| TEXTAUSZUG |

--------------------

Tetmajer, Einfluſs der Lochung auf Schweiſseisen.
In der Schweizerischen Bauzeitung, Februar 1886 bezieh.
in Stahl und Eisen, S. 173 sind die Ergebnisse von
Festigkeitsversuchen veröffentlicht, wie solche Prof. L.
Tetmajer in Zürich angestellt hat, um den Einfluſs der Lochungsmethoden
klar zu legen. Die Versuche sind systematisch mit bestimmtem Material durchgeführt,
so daſs die Wirkung der hier in Frage kommenden Beeinflussungen erkannt werden
konnte. Die hauptsächlichsten Kosten für die Herstellung der 132 Probekörper hatte
mit dankenswerther Bereitwilligkeit die Maschinenfabrik von Escher, Wyſs und Comp. übernommen.
Die zur Untersuchung verwendeten Bleche waren Kesselbleche, „Prima
Low-Moor-Qualität“ von Grillo, Funcke und Comp.
in Schalke. Jede Blechtafel hatte 3m Länge, 1m,5 Breite und angeblich 8mm Dicke. Eine dieser Blechtafeln diente zur
Erzeugung solcher Probekörper, die durch Ausstoſsen, die andere zu solchen, welche
durch Bohren gelocht wurden. Die Weite der Matrize für die Herstellung der Löcher
durch Ausstoſsen war gleich dem Durchmesser des Stempels vermehrt um 4 bis 5mm. In einer Anzahl Versuchstücke wurden auſserdem
die ausgestoſsenen Löcher noch ausgerieben bezieh. ausgefeilt und ebenso wurden auch
ausgebohrte Löcher auf diese Weise erweitert.
Für das ungelochte Material fand sich im Mittel die Streckgrenze bei 29,6 k/qmm, während die
Zugfestigkeit 41,9 k/qmm betrug; die Bruchdehnung für 200mm war 24,7 Proc.
die Contraction 39 Proc. der Tetmajer'sche
Qualitätscoefficient 1,05 (Zugfestigkeit t/qc mal Dehnung der Einheit).
Aus den übrigen Zahlenzusammenstellungen, wie dieselben a. a. O. ausführlicher
mitgetheilt sind, geht nun folgendes hervor.
Die Festigkeitsverhältnisse der Schweiſseisenbleche sind selbst in ein und derselben
Richtung (Längsrichtung) veränderlich; sie sind in der
Blechmitte gröſste Werthe und nehmen nach den beiden Rändern hin ziemlich
gleichmäſsig ab. Die Gröſse des Unterschiedes der Festigkeitswerthe kann die durch
die Lochung und die nachträgliche Behandlung der gelochten Platten bedingten
Veränderungen theilweise, unter Umständen gänzlich verdecken. Mit wachsender
Festigkeit nehmen im Allgemeinen Dehnung und Contraction ab, der
Qualitätscoefficient bleibt aber ziemlich unverändert; in der Blechmitte ist der
Qualitätscoefficient gröſser als in der Nähe der Ränder.

--------------------

| GESAMMELTES MATERIAL |
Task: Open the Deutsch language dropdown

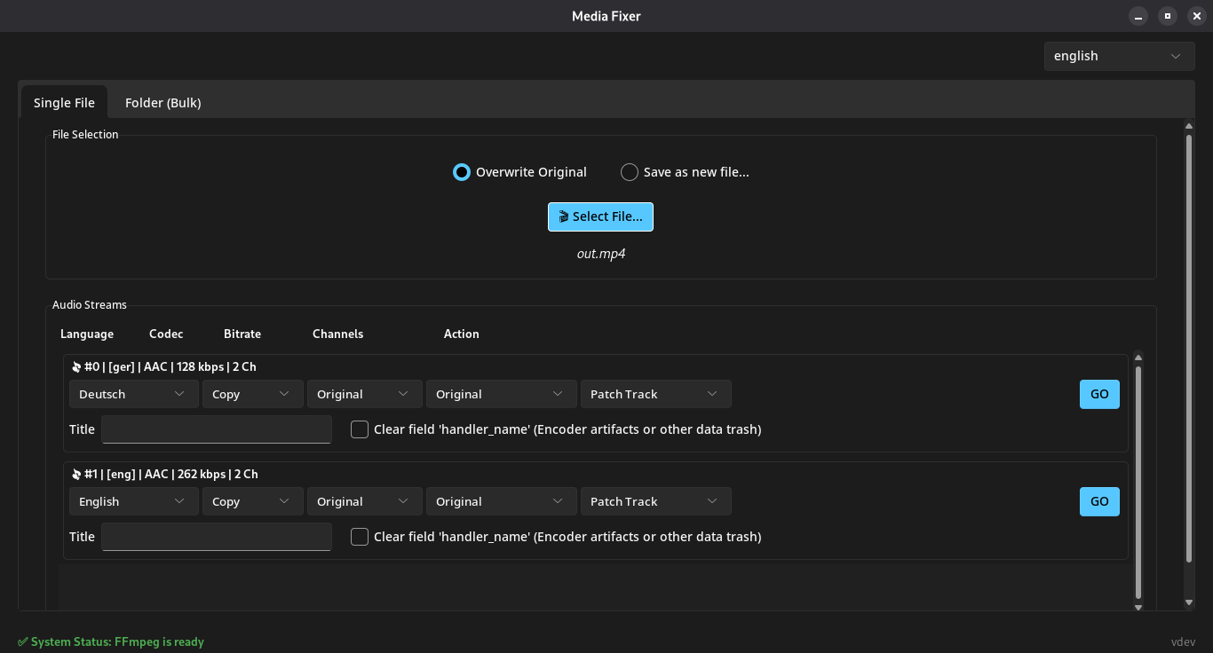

--------------------

| TEILE DER ÜBUNG |
#1 Wie viele Probekörper wurden laut Textauszug für die Versuche hergestellt?
#2 Entnimm dem Textauszug wörtlich die Passage, die mit „Für das ungelochte“ beginnt und bis einschließlich „war 24,7 Proc.“ reicht.

| LÖSUNGEN JE AUFGABE |
#1 132 Probekörper.

#2
Für das ungelochte Material fand sich im Mittel die Streckgrenze bei 29,6 k/qmm, während die
Zugfestigkeit 41,9 k/qmm betrug; die Bruchdehnung für 200mm war 24,7 Proc.